# Aim of the task:
Show, from the records below, all lines that contain the word "heading".

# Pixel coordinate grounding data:
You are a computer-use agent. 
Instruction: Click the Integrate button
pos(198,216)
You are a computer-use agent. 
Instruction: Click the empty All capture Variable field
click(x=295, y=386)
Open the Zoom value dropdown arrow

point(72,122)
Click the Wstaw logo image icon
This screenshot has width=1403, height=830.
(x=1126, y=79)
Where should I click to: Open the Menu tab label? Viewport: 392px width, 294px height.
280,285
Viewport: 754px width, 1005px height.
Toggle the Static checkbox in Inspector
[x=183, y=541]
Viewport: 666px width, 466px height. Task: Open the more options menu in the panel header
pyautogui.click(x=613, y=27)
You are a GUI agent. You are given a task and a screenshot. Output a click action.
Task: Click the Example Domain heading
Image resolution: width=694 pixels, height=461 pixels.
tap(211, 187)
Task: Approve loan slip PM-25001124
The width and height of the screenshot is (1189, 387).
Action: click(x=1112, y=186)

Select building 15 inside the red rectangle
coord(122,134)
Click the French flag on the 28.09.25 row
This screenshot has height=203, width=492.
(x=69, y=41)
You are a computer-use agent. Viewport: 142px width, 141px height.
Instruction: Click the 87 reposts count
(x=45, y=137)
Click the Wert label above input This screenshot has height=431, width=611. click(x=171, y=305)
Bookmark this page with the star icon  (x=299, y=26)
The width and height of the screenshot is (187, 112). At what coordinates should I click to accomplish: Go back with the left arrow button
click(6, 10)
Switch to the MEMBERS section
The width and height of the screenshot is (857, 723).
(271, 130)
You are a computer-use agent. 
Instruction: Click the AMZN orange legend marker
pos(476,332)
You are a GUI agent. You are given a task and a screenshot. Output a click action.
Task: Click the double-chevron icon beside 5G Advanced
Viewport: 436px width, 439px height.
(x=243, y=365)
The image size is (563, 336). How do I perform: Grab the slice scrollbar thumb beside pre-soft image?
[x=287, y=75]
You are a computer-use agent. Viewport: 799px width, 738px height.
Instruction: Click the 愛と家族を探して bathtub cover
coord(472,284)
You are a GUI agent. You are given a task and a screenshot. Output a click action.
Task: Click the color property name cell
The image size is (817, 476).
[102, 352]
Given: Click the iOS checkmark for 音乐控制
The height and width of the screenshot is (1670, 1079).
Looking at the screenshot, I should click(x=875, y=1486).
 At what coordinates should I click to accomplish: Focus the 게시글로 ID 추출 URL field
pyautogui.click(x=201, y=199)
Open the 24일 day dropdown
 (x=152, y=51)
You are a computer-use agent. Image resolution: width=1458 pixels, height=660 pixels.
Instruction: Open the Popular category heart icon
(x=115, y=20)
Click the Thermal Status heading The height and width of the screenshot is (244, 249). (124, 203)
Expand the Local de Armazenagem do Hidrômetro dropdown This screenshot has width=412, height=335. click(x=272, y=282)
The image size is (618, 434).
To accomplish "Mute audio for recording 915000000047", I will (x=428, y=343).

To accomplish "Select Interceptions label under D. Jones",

# Solution to the exercise:
Task: Click the Example Domain heading
Click the Thermal Status heading The height and width of the screenshot is (244, 249). (124, 203)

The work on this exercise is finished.